Average FT-IR-derived parameters for control and treated samples demonstrate matrix composition and quality changes. Total protein was affected by hesperidin (H)1 (1 µM) and H5 (5 µM) doses (A) and collagen matrix amount was reduced significantly with H5 and H100 (100 µM) doses (C) (* represents statistical difference p < 0.05). Standard deviation or heterogeneity plots indicate the variation in matrix composition and quality within the sample. Parameters from H-treated samples were less heterogeneous (B,D,F,H–J), i.e., a more homogenous distribution of tissue components. Mineral-to-matrix ratio was significantly increased with higher doses of H (G).There were no changes in average mineral content among samples (E) (n = 3/group).

Figure 5

In vivo study of bone regeneration modulation by local delivery of bone morphogenetic protein 2 (BMP2) and hesperidin (H) in a rat mandible critical-sized defect (n = 4/group).

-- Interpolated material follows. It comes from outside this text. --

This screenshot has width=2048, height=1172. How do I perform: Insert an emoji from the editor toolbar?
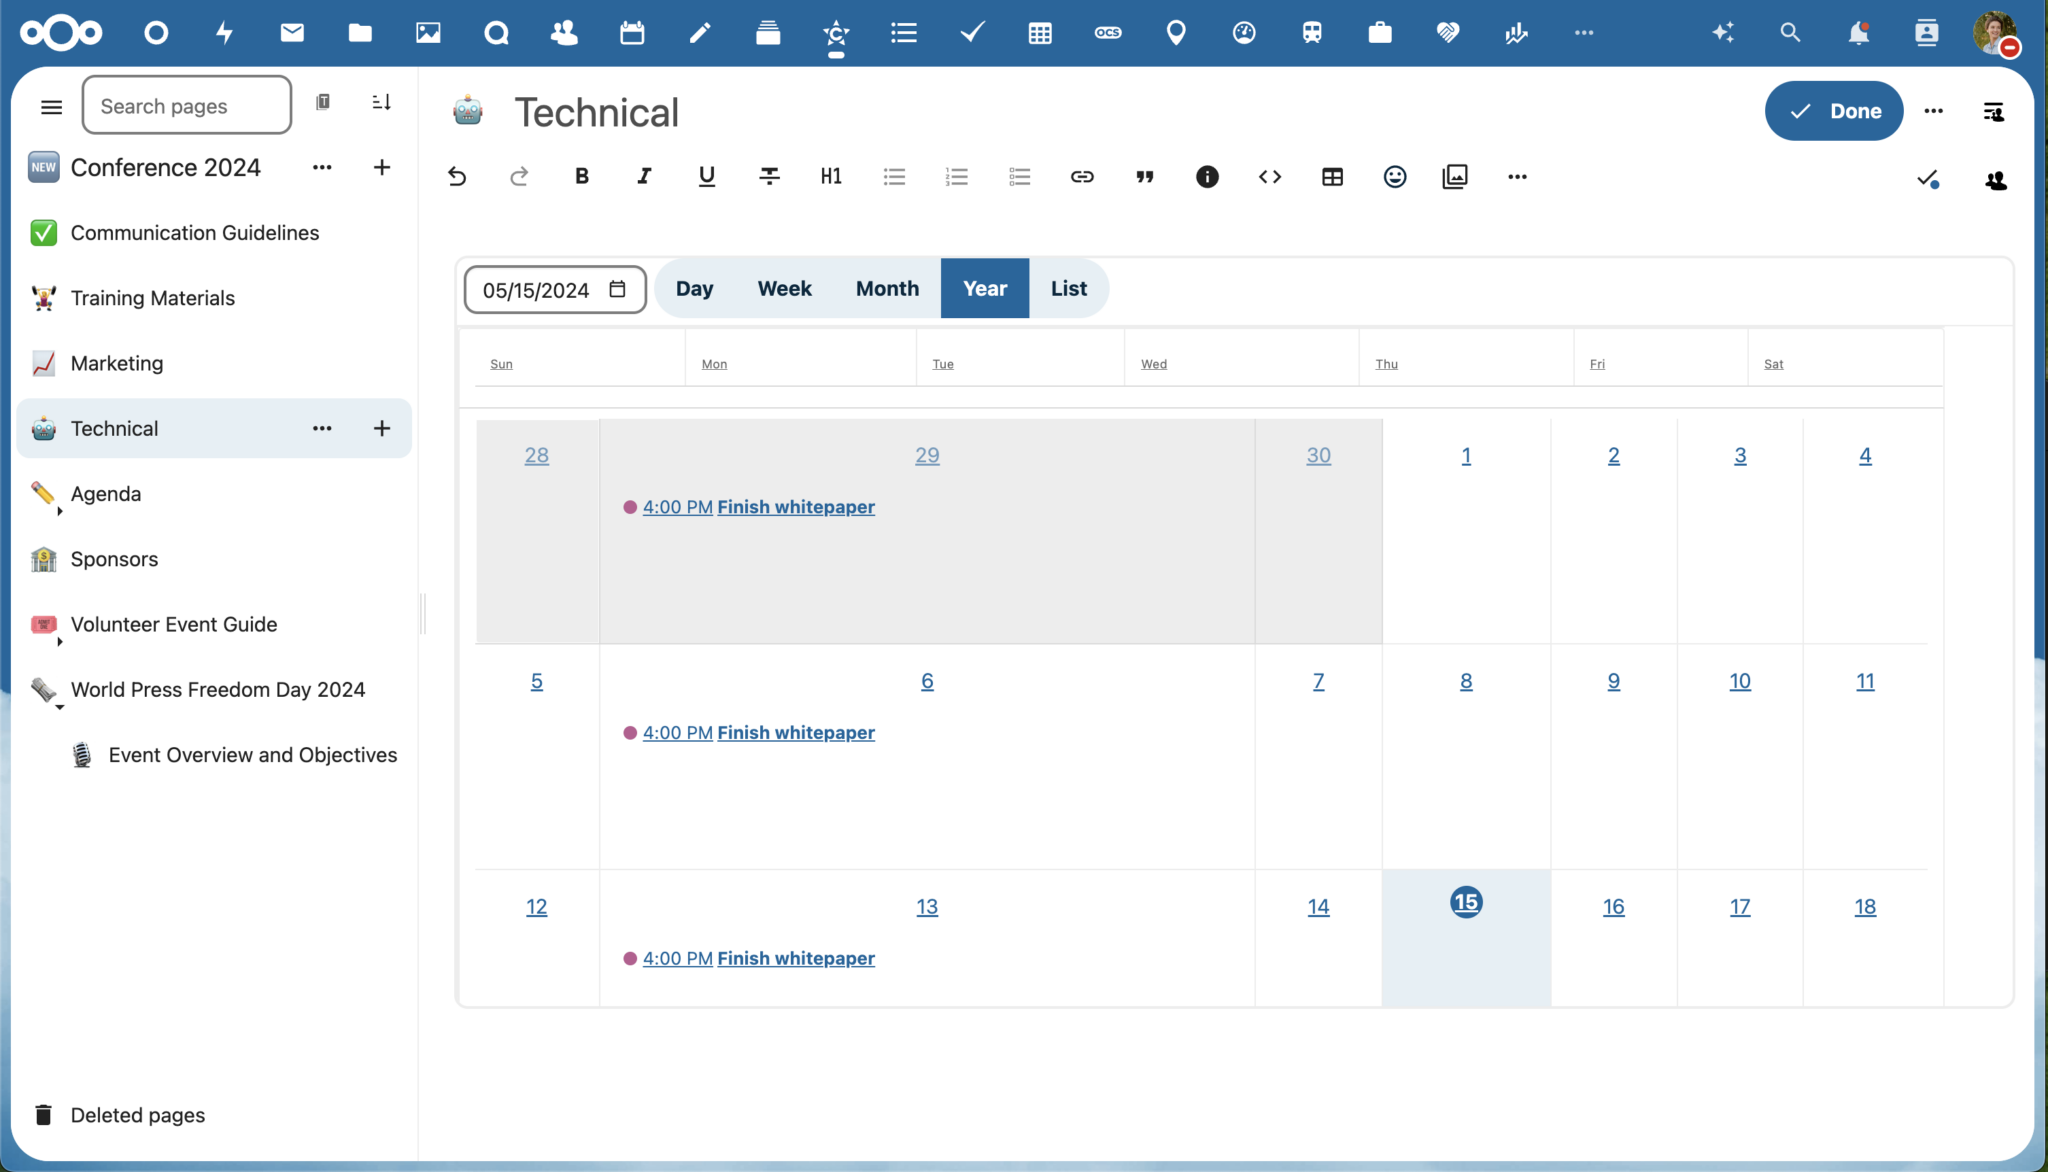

Microcomputed tomography (µCT) 3D images (top row) show increased bone formation with use of a large dose of BMP2 (optimal dose of 1 µg of BMP2, optBMP) compared to a small dose (suboptimal dose of 100 ng of BMP2, subBMP). Different superscript letters on the top-right chart (BV, bone volume) indicate statistical difference among groups (p < 0.05). When subBMP was delivered with three different doses of H, a significantly greater amount of newly formed bone (NFB) was found for subBMP+ H1 (1 µM) and H100 (100 µM) compared to subBMP alone (3D and 2D µCT panels and BV graph). The 2D µCT view is a coronal cross-section of the 5-mm mandible defect (rat mandible depicted on bottom left with red arrow indicating where the 2D cross-section was taken). The 2D view provides additional understanding of the bone fill within the defect as compared to the 3D view, which is a median plane perspective that does not show the ectopic nature of optBMP. The NFB for H-treated samples was found to be within the constraints of the defect (µCT 2D panels B–D) as opposed to optBMP (A). BV for H100 alone was not statistically different from control subBMP (top-right bar graph). Bottom-right chart shows the effect of H on collagen organization of the NFB during BMP-induced bone formation. Polarized light images (20×, bar 200 µm) of PSR-stained NFB (bottom row) highlight differences in the organization/maturation of the bone matrix as there was an increase in more mature collagen (red fibrils) in H-treated samples with lower doses of H (B and C) (* in bar graph indicates statistical difference in red fibril percentage compared to optBMP, p < 0.05). SubBMP and H100 PSR alone were not quantified due to the limited amount of NFB. (n = 4 images/animal).